■ PAGE:
**********
Big and Complex Forms

How Big and Complex can you make your form?

I get asked this question often. Customers or partners develop very complex or large dynamic forms with many pages and large amounts of script. At what point do we cross the line and reach a level of complexity where Reader/PDF is no longer the right tool for the job?

There is no easy answer. The answer will be different for different users. But it is helpful to look at some of the stress points you’ll encounter with large forms.

Note that these notes apply to forms opened in Acrobat/Reader. The stress points for forms rendered on the server are much different.

  1. Number of pages to render
  2. File Size
  3. Script size, complexity and development methodology
  4. Script performance

Number of pages to render

One of the great properties of regular PDF files is that the file open time is constant no matter how large the PDF. The time to open a two thousand page PDF is pretty much the same as for a one page PDF. This is because Reader doesn’t load the whole PDF into memory and doesn’t read the bytes for page <n> until the user navigates to page <n>.

Dynamic XFA/PDF forms offer a different value proposition. The pages are shaped at form open time by the form data. Of course, there are great advantages to dynamic forms. But there are also associated processing costs. At form open time the entire form definition is loaded into memory. The entire set of data is loaded and merged with the form template. Reader performs enough of the layout to determine how many pages will be rendered. Then when you navigate to page <n>, Reader renders that page from the in-memory structures.

How many pages can Reader handle for a dynamic document? This depends on the complexity of the template. I’ve seen five page forms that take forever to open. I’ve seen a hundred page form open in a second. The limit is more related to the density/complexity of template and data rather than the actual number of pages.

Some form authors attempt to reduce file open time by hiding inactive pages. This strategy was effective in reducing form open time in Acrobat/Reader 7. But in Reader 8.1 when the form open algorithm was improved, the ‘page hiding’ strategy no longer makes a significant difference.
**********
■ SUPPLIED MATERIAL:
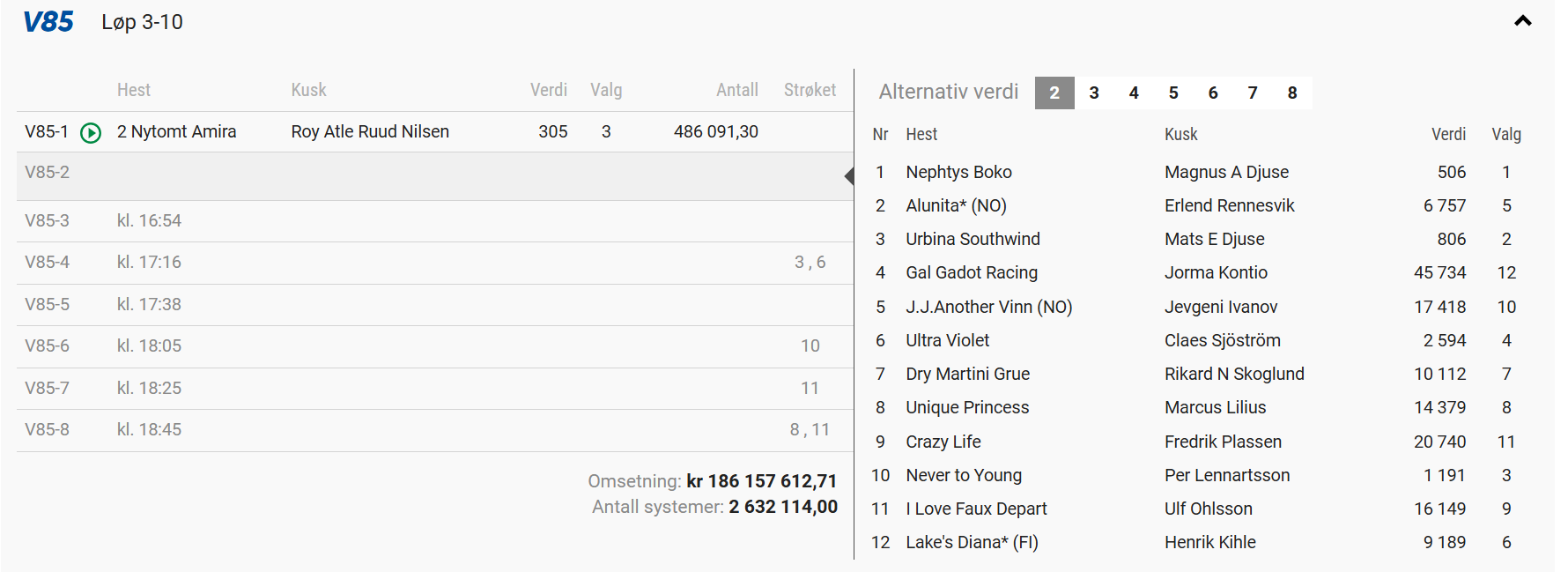Select alternative value tab 6
Screen dimensions: 1568x572
pos(1213,93)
**********
■ STATED PROBLEM: List the stress points for large forms that the page on big and complex forms names. The material is not needed for this task.

■ ANSWER:
1. Number of pages to render
2. File size
3. Script size, complexity and development methodology
4. Script performance